Task to carry out:
Turn the rows starting with the line containing "This screenshot has" and going on through the line containing "click(247, 891)" into a two-column CSV headed request and answer. Give one CSV line per row, each field in quotes with line breaks replaced by spaces, and leave the pictures out.
— Start of Task input —
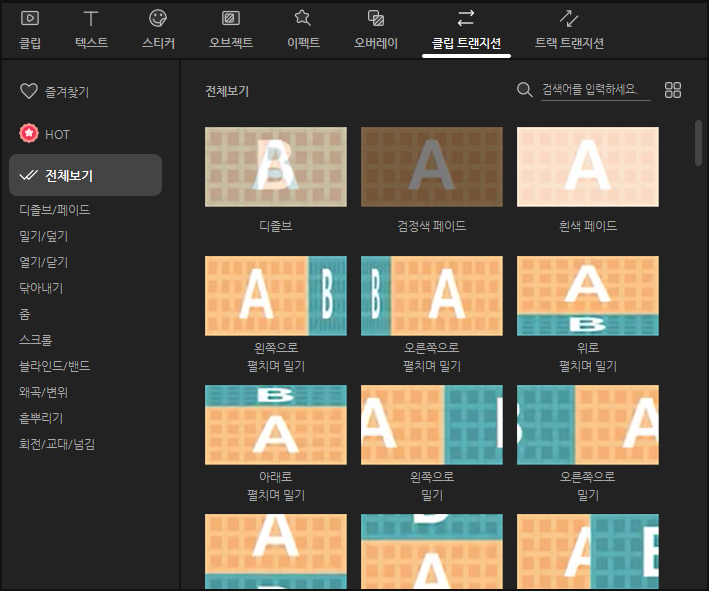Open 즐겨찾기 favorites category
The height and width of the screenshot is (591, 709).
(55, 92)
— End of Task input —
— Start of Task input —
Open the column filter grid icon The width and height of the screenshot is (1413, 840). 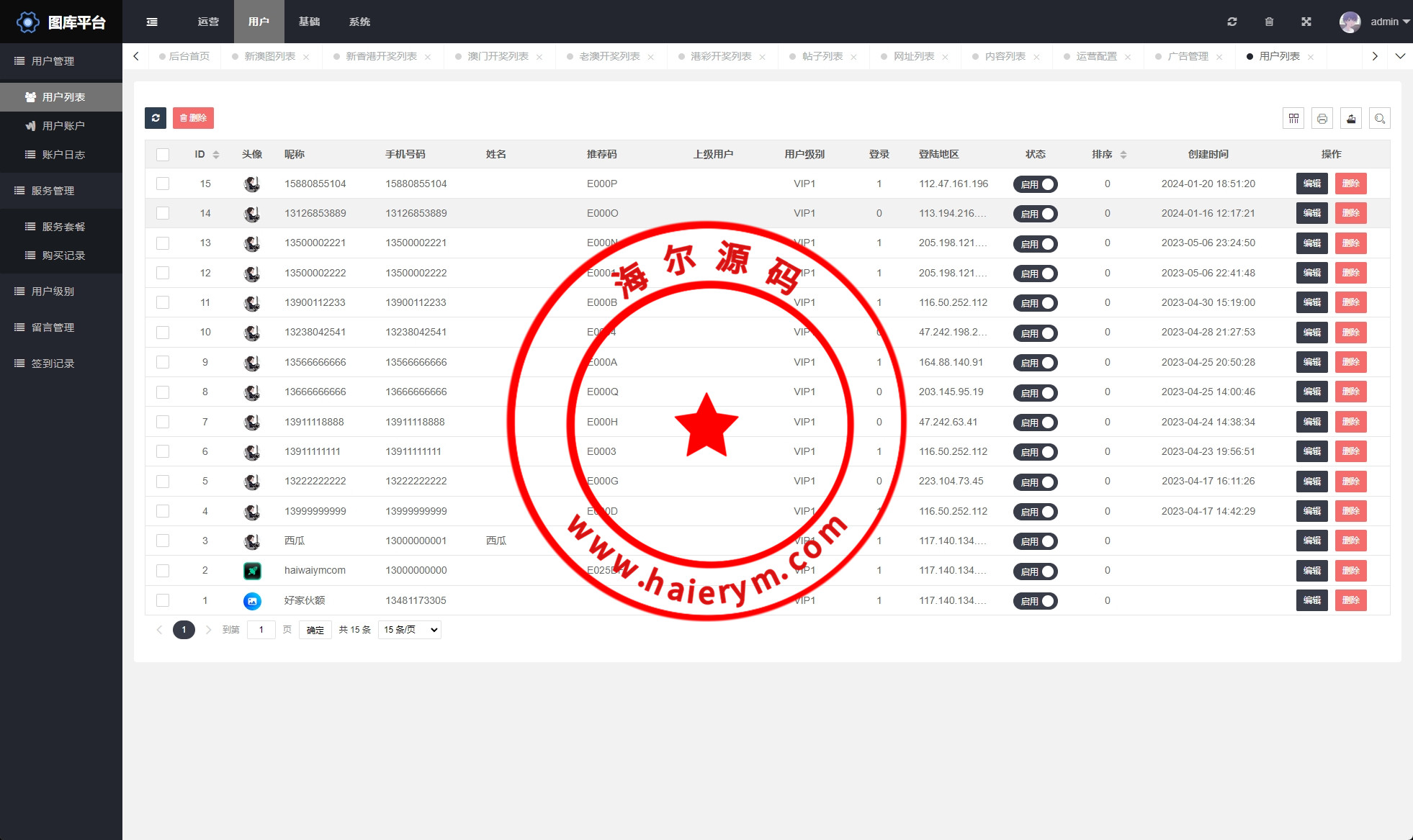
— End of Task input —
— Start of Task input —
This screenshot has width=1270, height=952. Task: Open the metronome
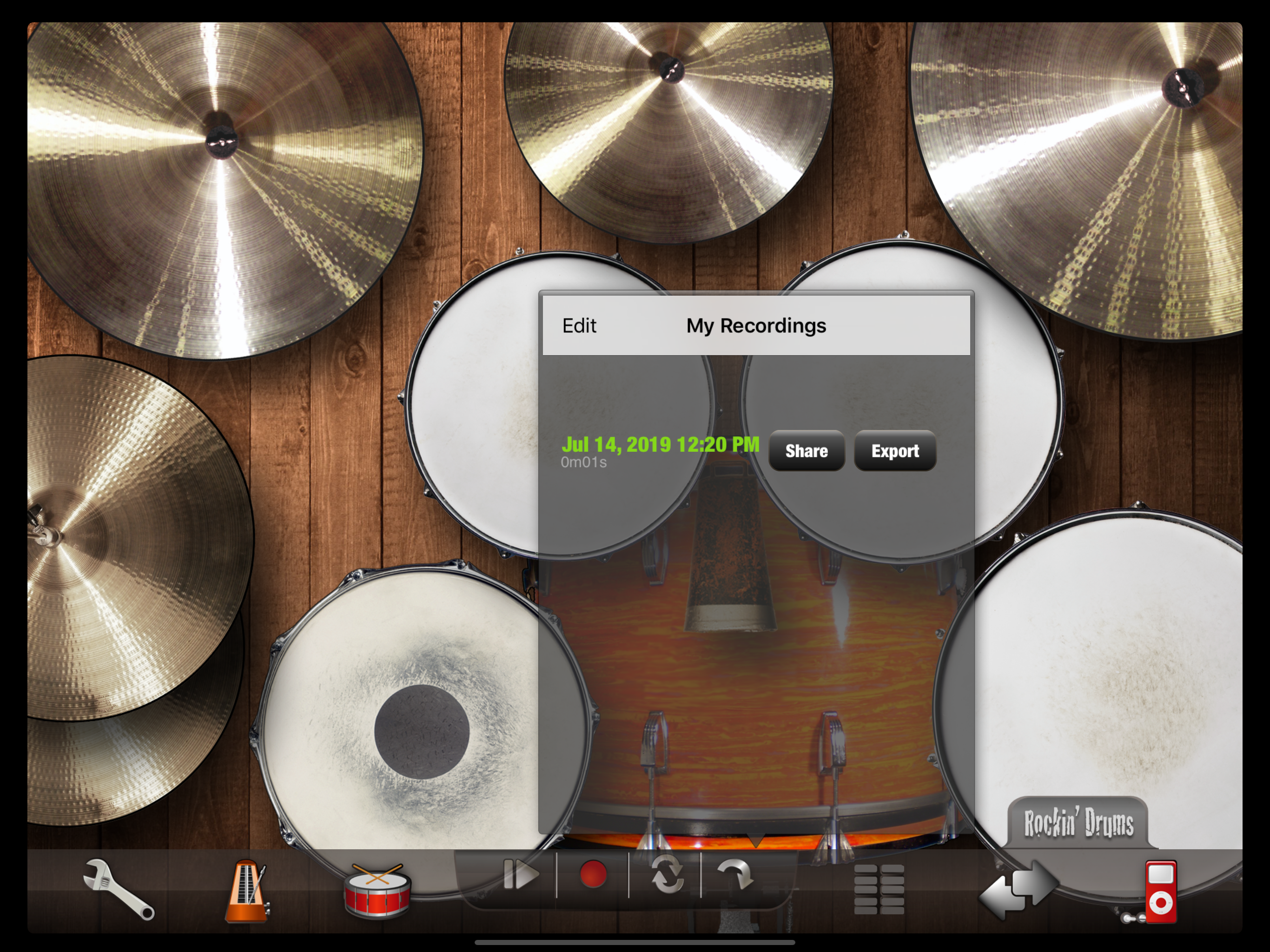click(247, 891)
— End of Task input —
Solution to the exercise:
request,answer
"This screenshot has width=1270, height=952. Task: Open the metronome","click(247, 891)"